Isolation Levels | DB2 9 Fundamentals: Certification Study Guide

In Chapter 5, "Working with DB2 Data Using SQL and XQuery," we saw that a transaction (otherwise known as a unit of work) is a recoverable sequence of one or more SQL operations grouped together as a single unit, usually within an application process. The initiation and termination of a single transaction defines points of data consistency within a database-either the effects of all SQL operations performed within a transaction are applied to the database and made permanent (committed) or the effects of all SQL operations performed are completely "undone" and thrown away (rolled back).

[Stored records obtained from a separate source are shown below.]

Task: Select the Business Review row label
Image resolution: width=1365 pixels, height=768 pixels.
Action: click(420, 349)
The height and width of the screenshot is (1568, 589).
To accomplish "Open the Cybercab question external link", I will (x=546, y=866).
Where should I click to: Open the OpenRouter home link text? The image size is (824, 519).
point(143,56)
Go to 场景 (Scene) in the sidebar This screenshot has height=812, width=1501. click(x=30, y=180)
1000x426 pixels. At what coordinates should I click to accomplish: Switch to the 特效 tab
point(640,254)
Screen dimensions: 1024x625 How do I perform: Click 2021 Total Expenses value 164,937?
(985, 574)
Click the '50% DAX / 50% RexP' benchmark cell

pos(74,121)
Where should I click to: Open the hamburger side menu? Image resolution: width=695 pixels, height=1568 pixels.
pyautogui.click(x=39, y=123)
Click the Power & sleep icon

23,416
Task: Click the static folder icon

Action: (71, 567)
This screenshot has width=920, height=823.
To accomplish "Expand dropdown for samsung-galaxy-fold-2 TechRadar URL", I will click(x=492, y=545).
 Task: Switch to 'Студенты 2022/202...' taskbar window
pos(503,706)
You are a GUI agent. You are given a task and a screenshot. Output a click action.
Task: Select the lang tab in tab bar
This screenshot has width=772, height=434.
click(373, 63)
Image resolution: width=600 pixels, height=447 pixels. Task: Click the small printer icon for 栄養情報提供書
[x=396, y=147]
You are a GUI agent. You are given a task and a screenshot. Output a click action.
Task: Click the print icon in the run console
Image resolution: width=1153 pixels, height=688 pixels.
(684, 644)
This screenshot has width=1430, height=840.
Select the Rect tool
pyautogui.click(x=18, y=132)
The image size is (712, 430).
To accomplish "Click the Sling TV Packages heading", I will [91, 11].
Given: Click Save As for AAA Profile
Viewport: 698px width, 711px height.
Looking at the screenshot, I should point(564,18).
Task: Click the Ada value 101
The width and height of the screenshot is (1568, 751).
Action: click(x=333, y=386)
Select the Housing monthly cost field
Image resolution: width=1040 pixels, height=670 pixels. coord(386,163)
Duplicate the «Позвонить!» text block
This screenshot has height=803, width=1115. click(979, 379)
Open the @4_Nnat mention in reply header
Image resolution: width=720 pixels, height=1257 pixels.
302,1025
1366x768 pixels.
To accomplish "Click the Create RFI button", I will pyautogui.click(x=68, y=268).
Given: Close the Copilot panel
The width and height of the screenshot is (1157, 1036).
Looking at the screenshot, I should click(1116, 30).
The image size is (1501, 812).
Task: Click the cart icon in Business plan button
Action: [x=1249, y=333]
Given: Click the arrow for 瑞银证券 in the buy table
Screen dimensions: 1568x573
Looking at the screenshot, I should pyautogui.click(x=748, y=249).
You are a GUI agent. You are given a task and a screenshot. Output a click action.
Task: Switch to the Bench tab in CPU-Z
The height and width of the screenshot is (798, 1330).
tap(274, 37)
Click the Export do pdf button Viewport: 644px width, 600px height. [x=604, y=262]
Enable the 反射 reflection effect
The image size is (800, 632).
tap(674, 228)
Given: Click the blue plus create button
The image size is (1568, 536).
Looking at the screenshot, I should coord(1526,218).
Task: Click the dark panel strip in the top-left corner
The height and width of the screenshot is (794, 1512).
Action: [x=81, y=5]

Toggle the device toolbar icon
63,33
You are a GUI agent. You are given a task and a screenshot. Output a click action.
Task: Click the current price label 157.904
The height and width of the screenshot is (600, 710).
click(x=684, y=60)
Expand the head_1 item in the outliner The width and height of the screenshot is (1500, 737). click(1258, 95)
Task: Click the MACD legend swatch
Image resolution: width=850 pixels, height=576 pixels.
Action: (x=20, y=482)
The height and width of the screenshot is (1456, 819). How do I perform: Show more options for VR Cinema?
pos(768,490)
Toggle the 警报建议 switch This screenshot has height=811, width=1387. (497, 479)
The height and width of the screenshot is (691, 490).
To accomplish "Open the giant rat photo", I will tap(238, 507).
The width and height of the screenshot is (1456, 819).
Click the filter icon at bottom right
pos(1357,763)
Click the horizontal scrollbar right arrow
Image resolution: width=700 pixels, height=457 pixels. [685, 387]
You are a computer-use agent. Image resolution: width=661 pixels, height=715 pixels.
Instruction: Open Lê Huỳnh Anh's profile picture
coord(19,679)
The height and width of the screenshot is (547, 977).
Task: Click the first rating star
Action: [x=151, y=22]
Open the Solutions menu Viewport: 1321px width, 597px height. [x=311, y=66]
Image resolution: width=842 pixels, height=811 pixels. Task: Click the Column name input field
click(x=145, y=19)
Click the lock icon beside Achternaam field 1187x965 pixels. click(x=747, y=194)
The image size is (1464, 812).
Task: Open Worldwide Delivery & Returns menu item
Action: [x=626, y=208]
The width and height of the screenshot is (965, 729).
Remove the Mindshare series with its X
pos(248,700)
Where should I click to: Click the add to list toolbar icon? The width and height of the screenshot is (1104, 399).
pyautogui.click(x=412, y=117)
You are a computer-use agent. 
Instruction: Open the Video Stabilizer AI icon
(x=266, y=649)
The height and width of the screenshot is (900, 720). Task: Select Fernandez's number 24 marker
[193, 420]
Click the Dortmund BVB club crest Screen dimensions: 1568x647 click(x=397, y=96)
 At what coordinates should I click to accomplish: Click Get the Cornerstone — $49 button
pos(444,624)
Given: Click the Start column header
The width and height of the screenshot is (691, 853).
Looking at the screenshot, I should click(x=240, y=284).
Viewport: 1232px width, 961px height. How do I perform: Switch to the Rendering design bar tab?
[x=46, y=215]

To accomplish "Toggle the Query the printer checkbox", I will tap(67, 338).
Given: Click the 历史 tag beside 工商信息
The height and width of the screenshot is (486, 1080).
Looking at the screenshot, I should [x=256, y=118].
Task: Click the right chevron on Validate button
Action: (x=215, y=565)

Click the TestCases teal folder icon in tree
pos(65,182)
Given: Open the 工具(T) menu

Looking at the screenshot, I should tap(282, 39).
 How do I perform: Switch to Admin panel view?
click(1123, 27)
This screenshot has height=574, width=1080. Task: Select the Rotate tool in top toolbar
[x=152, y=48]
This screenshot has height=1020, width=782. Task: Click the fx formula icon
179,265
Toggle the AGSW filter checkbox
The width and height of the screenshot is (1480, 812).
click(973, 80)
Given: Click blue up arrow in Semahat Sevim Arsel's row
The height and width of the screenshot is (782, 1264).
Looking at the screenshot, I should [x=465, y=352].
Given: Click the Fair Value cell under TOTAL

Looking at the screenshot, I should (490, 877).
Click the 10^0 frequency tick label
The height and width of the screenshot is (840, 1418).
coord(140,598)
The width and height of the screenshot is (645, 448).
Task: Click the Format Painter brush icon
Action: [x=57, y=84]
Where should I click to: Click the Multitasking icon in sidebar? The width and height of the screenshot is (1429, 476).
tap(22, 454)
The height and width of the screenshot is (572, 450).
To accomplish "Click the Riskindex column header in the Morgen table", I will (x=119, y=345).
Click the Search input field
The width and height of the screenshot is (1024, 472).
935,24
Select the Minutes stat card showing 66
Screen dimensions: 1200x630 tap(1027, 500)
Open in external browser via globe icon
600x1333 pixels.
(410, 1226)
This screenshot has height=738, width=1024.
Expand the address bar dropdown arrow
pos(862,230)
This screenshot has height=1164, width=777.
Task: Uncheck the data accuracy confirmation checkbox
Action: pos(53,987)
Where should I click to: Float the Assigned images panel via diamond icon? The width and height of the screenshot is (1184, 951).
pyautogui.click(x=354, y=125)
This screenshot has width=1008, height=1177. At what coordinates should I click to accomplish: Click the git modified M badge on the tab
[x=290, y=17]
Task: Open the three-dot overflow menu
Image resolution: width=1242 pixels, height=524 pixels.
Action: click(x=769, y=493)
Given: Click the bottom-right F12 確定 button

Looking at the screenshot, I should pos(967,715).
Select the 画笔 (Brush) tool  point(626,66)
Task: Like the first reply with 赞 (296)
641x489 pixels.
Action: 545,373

In single-user, single-application environments, each transaction runs serially and does not have to contend with interference from other transactions. However in multi-user environments, transactions can execute simultaneously, and each transaction has the potential to interfere with any other transaction that has been started but not yet terminated. Transactions that have the potential of interfering with one another are said to be interleaved, or parallel, whereas transactions that run isolated from each other are said to be serializable, which means that the results of running them simultaneously will be no different from the results of running them one right after another (serially). Ideally, every transaction should be serializable.

Why is it important that transactions be serializable? Suppose a salesperson is entering orders into a database system at the same time an accountant is using the system to generate bills. Now, suppose the salesperson enters an order for Company X to get a price quote but does not commit the entry. While the salesperson is relaying the price quote information to an individual from Company X, the accountant queries the database for a list of all unpaid orders, sees an unpaid order for Company X, and generates a bill. Now, suppose the individual from Company X decides not to place the order because the quoted price is higher than anticipated. The salesperson rolls back the transaction because no order was placed, and the order information used to produce the price quote is removed from the database. However, a week later, Company X receives a bill for an order it never placed. If the salesperson's transaction and the accountant's transaction had been isolated from each other (serialized), this situation wouldn't have occurred-either the salesperson's transaction would have finished before the accountant's transaction started or the accountant's transaction would have finished before the salesperson's transaction started. In either case, Company X would not have received a bill.

When transactions are not serializable (which is often the case in multi-user environments), the following types of events (or phenomena) can occur:

Lost Updates: This event occurs when two transactions read the same data and both attempt to update that data, resulting in the loss of one of the updates. For example: Transaction 1 and Transaction 2 read the same row of data and calculate new values for that row based upon the original values read. If Transaction 1 updates the row with its new value and Transaction 2 then updates the same row, the update operation performed by Transaction 1 is lost.
Dirty Reads: This event occurs when a transaction reads data that has not yet been committed. For example: Transaction 1 changes a row of data, and Transaction 2 reads the changed row before Transaction 1 commits the change. If Transaction 1 rolls back the change, Transaction 2 will have read data that never really existed.
Nonrepeatable Reads: This event occurs when a transaction reads the same row of data twice and gets different results each time. For example: Transaction 1 reads a row of data, then Transaction 2 modifies or deletes that row and commits the change. When Transaction 1 attempts to reread the row, it will retrieve different data values (if the row was updated) or discover that the row no longer exists (if the row was deleted).
Phantoms: This event occurs when a row of data matches some search criteria but isn't seen initially. For example: Transaction 1 retrieves a set of rows that satisfy some search criteria, then Transaction 2 inserts a new row that contains matching search criteria for Transaction 1's query. If Transaction 1 re-executes the query that produced the original set of rows, a different set of rows will be returned (the new row added by Transaction 2 will now be included in the set of rows produced).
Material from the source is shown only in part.